One of my favorite books to read with my students is Hatchet by Gary Paulsen about a young boy stranded in the wilderness who must fend for himself. He quickly learns that the first rule of survival is not feeling sorry for yourself. But I love a good pity party! I also know it gets me nowhere. It’s my “not with that attitude” moment and I, embarrassingly, can have a few too many.

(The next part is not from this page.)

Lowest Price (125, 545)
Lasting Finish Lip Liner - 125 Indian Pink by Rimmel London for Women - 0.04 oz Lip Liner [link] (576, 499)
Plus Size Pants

Did young Joseph have an “I can’t do this” attitude as he was sold by his brothers and again when he landed in prison? Or did he know that in order to survive, he couldn’t feel sorry for himself? How about David as he faced the giant? Or Queen Esther as she questions her ability to save her people? Job was certainly dealt a bad hand and deserving of playing the pity party card. A man of great wealth, health, and happiness, Job receives in the course of one day, not one but four messages that his children, livestock, and wealth are gone. While Job doesn’t adopt a Pollyanna approach to his loss and suffering, he does continue his quest for wisdom. He asks a lot of Why? Why? Why? questions and is still able to praise God from whom all blessings flow.
I’m reminded of the tale of the king that had a boulder placed on the road to see if anyone would remove it. Merchants and courtiers came by and walked around it, blaming the king for not keeping the roads clear. A peasant comes along and puts down his load and pushes and strains until he succeeds in getting the boulder to the side of the road. It was then that he notices a bag of coins in the road and a note from the king gifting the coins to whoever moved the stone away. The peasant learned that every obstacle is an opportunity to improve his condition.
The obstacles we face today appear overwhelming. We feel imprisoned like Joseph or facing giants we’re sure we can’t defeat. There is no way we can stand up alone to the injustices of our neighbor. Well, at least not with that attitude.
But what if we remembered that “God gave us a spirit not of fear but of power and love and self-control.” (1 Timothy 1:7) Let’s ask important questions, search for wisdom, remove obstacles to improve conditions for humanity, and always praise God from whom all blessings flow.
—Sandy Hodgson is a teaching principal at Vista Ridge Academy.